Kurt Gebauer (*1941)

Bastion Horská 1751/4, 120 00, Praha 2
He created the dwarfs in 1985 for the H. Hůlov Brothers Gallery on their farm in Kostelec nad Černými lesy. The unofficial event was a success and Kurt decided to repeat it in the capital on an official basis at the beginning of perestroika. Not that he longed for artistic satisfaction, let alone fame or money. He was simply annoyed that if artistic ballast, considered art by the cultural strategists, could be presented in public, why couldn't something worthwhile be exhibited at least occasionally... Sculptures of so-called drones, in which the artist addresses his lifelong interest in the human figure. By completely reducing the figure to a lapidary shape, he has achieved a very impressive and, typically for him, humorous, even grotesque result. The sculpture of Trubkouna was made according to the author's precise instructions by the private company for the production of containers Eurointermetall s. r. o. Lucie and Dalibor Kamensky in Rýmařov, who kindly lent the sculpture. (They also made, for example, the sculptures of flowers by Stanislav Diviš, which were on display at his exhibition in Kutná Hora last year.) Large heads or other heads á la bulb is a long-standing theme of Kurt's. The human head is a mysterious object, it can glow with ideas, goodness and can be concreted with stupidity and aggression.

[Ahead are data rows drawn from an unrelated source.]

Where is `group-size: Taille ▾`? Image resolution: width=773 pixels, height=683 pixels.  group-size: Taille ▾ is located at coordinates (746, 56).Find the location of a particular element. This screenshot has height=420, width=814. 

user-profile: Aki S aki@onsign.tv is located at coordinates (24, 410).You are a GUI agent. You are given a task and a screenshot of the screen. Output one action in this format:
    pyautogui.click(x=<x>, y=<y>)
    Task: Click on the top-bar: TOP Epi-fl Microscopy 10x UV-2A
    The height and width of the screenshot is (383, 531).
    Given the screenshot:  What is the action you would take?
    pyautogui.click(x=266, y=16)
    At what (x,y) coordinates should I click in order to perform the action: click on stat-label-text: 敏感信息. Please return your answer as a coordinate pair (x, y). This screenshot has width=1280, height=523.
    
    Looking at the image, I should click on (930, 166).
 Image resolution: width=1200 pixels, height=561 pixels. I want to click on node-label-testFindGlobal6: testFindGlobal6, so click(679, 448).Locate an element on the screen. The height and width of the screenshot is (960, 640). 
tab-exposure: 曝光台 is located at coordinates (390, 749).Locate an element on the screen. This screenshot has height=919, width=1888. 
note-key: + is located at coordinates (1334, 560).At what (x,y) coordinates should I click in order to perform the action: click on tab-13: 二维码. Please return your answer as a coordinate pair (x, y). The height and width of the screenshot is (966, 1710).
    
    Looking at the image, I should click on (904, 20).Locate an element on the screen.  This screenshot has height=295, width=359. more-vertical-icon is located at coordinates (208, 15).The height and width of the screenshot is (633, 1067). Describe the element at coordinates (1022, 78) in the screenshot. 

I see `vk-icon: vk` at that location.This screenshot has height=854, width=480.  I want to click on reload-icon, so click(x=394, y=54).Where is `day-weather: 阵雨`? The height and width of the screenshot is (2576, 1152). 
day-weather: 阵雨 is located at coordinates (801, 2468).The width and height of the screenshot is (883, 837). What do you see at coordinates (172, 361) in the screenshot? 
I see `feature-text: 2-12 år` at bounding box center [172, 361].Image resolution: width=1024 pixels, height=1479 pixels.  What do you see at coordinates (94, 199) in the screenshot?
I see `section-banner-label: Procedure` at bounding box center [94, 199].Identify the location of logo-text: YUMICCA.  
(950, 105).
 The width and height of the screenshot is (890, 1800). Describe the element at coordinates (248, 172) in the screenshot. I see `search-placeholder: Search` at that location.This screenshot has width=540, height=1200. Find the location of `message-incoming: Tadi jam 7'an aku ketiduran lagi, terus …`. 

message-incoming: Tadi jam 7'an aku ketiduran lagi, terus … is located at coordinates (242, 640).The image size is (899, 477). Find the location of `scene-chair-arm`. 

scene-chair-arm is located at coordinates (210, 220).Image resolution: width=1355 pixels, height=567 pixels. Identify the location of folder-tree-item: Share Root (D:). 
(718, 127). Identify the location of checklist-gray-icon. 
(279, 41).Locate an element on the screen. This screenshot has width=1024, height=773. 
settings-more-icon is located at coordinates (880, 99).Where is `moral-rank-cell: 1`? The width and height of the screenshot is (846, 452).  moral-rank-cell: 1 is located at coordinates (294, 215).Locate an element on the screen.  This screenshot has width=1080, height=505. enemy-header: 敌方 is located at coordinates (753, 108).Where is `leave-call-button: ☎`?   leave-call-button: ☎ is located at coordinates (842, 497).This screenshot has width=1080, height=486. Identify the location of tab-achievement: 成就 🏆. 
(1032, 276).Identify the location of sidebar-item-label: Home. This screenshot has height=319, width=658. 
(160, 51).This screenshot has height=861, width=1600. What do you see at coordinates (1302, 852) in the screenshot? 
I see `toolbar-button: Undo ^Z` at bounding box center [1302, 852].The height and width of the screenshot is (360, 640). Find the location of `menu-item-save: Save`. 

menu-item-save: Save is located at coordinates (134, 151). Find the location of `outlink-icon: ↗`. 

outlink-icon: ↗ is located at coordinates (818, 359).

And so by looking at them we can meditate on what we are. Heads as non-portraits of all kinds have been perpetrated since at least the mid-1970s. Four two-meter ones were at Jan Palach Square in 2011, at the National Technical Library in 2013, and at the Landscape Festival in Prague. In 2016 in České Budějovice, drunks smashed some of the Headers. Now there is one here. But it's only in our heads. The event is held under the auspices of the Mayor of Prague 2 Ing. Alexandra Udženija.